Instrução 1: Atualize o trecho do artigo sobre as eleições na França que começa com as palavras que contêm "Cartazes de campanha" e termina em "imigrantes e eurocética.", trocando "segundo turno" por "turno final".
Instrução 2: Resuma em duas frases o artigo sobre as eleições na França.
Instrução 3: Retome o artigo sobre as eleições na França a partir do ponto em que ele para.

Trecho do texto:
=-=-=
30 abril 2022

Eleições na França: o que representam e o que esperar

Vitória de Macron oferece lições sobre a ascensão do radicalismo conservador na Europa, a importância do intervencionismo estatal e os riscos em torno do projeto europeu; decisão francesa também vai influenciar relações com o Brasil após pleito de outubro

Vitória de Macron oferece lições sobre a ascensão do radicalismo conservador na Europa, a importância do intervencionismo estatal e os riscos em torno do projeto europeu; decisão francesa também vai influenciar relações com o Brasil após pleito de outubro

Cartazes de campanha dos candidatos à Presidência da França

Por Pedro de Abreu e Lima Florêncio*

Nada mais representativo das eleições francesas do que os slogans dos dois candidatos do segundo turno. Enquanto um Emmanuel Macron mais sóbrio, complacente e seguro apelava por “Nós todos”, Marine Le Pen com sorriso aberto e quase maternal conclamava “Por todos os franceses”. Essas eram as opções à mesa no dia 26 de abril. De um lado, Macron inclusivo, aberto, pró-modernidade, favorável aos imigrantes e ao projeto europeu. De outro, Le Pen excludente, fechada, tradicionalista, contra os imigrantes e eurocética.

Nas três semanas que precederam o escrutínio, nem parecia que a França estava às vésperas do pleito. As notícias da guerra consumiam quase todo o tempo da mídia, e a vantagem que Macron abriu em relação aos demais candidatos, em função do conflito, principalmente pelo vínculo de Le Pen com Putin, prenunciavam certo desinteresse com as eleições.

A isso se somava o atual descrédito dos eleitores franceses com a política tradicional, fenômeno observado em diversos outros países europeus e que favorece a ascensão de movimentos populistas, principalmente de extrema direita, e a derrocada de partidos tradicionais. Não por acaso, aliás, os centenários partidos franceses não contavam, dessa vez, com candidatos em condições de chegar ao segundo turno.
=-=-=
Dados fornecidos:
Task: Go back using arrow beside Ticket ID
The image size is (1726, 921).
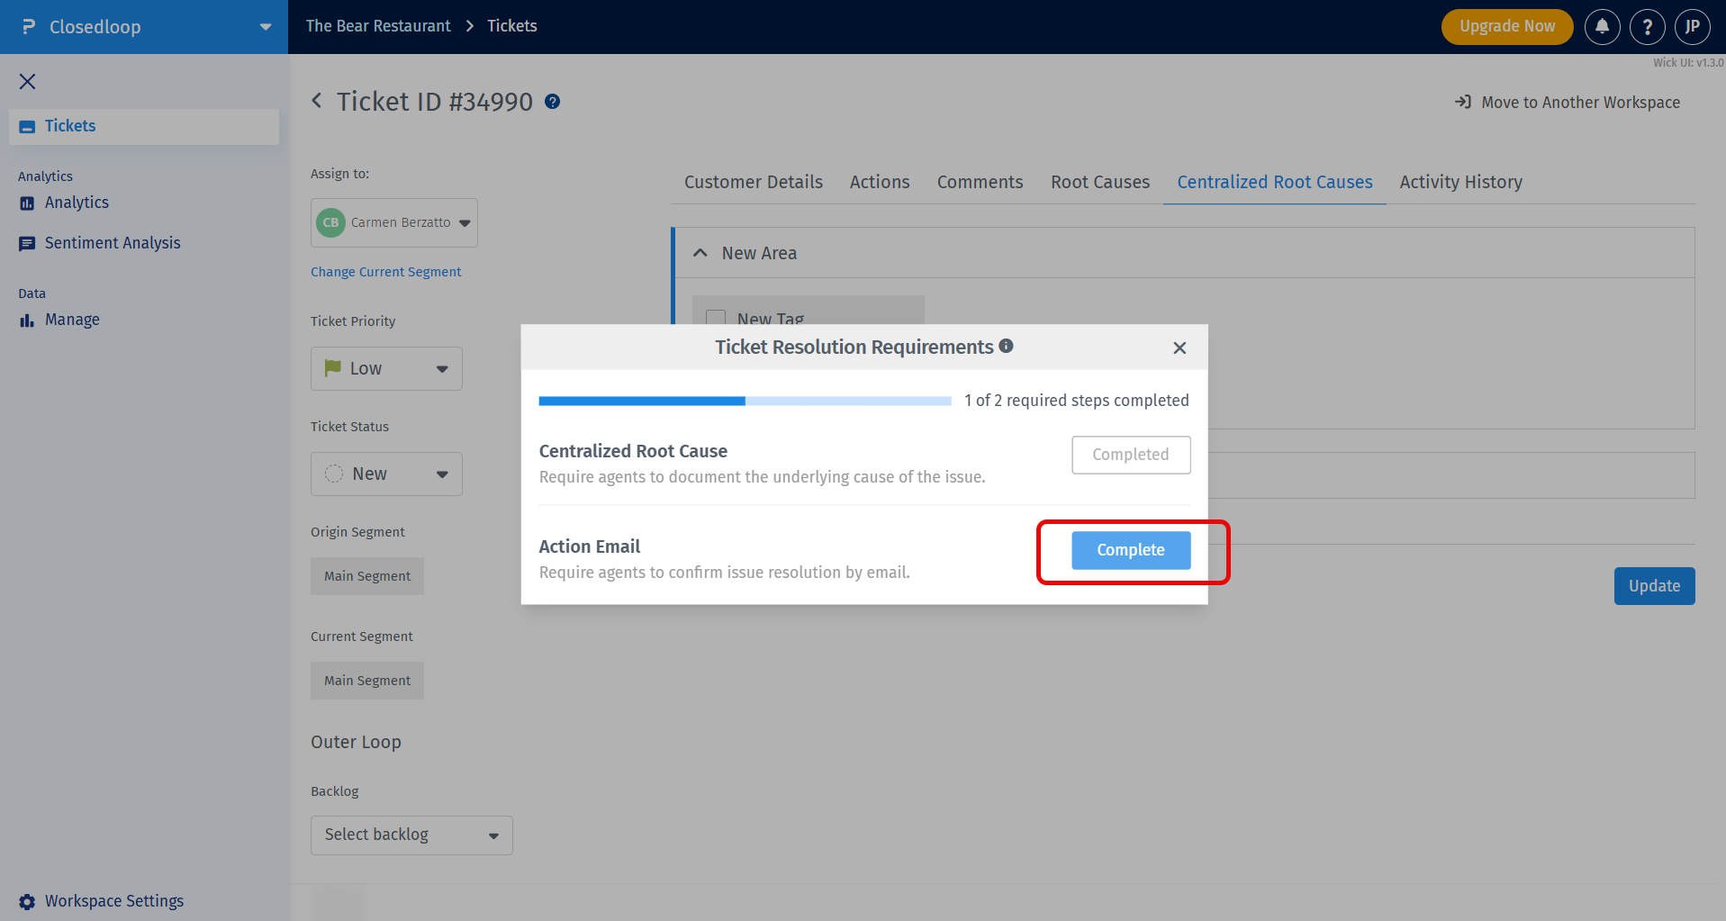Action: (317, 101)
=-=-=
Resposta escrita 1:
Cartazes de campanha dos candidatos à Presidência da França

Por Pedro de Abreu e Lima Florêncio*

Nada mais representativo das eleições francesas do que os slogans dos dois candidatos do turno final. Enquanto um Emmanuel Macron mais sóbrio, complacente e seguro apelava por “Nós todos”, Marine Le Pen com sorriso aberto e quase maternal conclamava “Por todos os franceses”. Essas eram as opções à mesa no dia 26 de abril. De um lado, Macron inclusivo, aberto, pró-modernidade, favorável aos imigrantes e ao projeto europeu. De outro, Le Pen excludente, fechada, tradicionalista, contra os imigrantes e eurocética.

Resposta escrita 2: Os slogans de Macron ("Nós todos") e de Le Pen ("Por todos os franceses") representaram uma disputa entre um Macron inclusivo, favorável aos imigrantes e ao projeto europeu, e uma Le Pen excludente, contra os imigrantes e eurocética. Nas semanas anteriores, a guerra dominou a mídia e havia entre os eleitores um descrédito com a política tradicional que favorece o populismo de extrema direita, e os centenários partidos franceses nem tinham candidatos em condições de chegar ao segundo turno.

Resposta escrita 3:
‘A súbita ascensão de Le Pen foi suficiente, no entanto, para tirar Macron do gabinete e lançá-lo às ruas’

Poucas semanas antes do primeiro turno, no entanto, Marine Le Pen, do “Rassemblement National”, passou a subir nas sondagens e se aproximou de Macron. Aproveitando-se de certo descaso do incumbente, e ardilosamente associando-o a um ar de pretensa arrogância, própria da elite empresarial-financeira, desvinculada dos problemas mundanos, ela passou a ganhar cada vez mais adeptos. O discurso era certeiro e preciso: o custo de vida excessivo. Algo que um ex-banqueiro formado nas prestigiosas escolas da França com certeza não poderia jamais compreender de maneira vívida e concreta na sua essência. A súbita ascensão de Le Pen foi suficiente, no entanto, para tirar Macron do gabinete e lançá-lo às ruas. Ele passou a sorridentemente circular pela França, percorrer os bairros, conversar com o povo.

O segundo turno, mais uma vez opôs na França a extrema-direita ao centro, exatamente como 5 anos antes. Dessa vez, no entanto, as sondagens davam vantagem muito mais apertada a Macron: 4 pontos percentuais. Mais preocupante, entretanto, é que os votos do terceiro colocado – Jean-Luc Melenchon – de extrema-esquerda, não estavam necessariamente indo para onde seria natural: o centro. Muitos dos eleitores de Melenchon ou declaravam preferência pela abstenção, ou, por incrível que pareça, rumavam para o extremo oposto. Por mais paradoxal que pareça, o fenômeno faz sentido. Tal como os eleitores de Le Pen, os de Melenchon sentem-se excluídos do recente processo de crescimento francês. Também são contra o aumento da idade mínima para aposentadoria, demandam maior proteção do Estado e julgam ser necessário proteger alguns setores da economia da concorrência estrangeira, processo que Marine carinhosamente alcunhou de patriotismo econômico. Valorizemos a economia local, preconizava Le Pen.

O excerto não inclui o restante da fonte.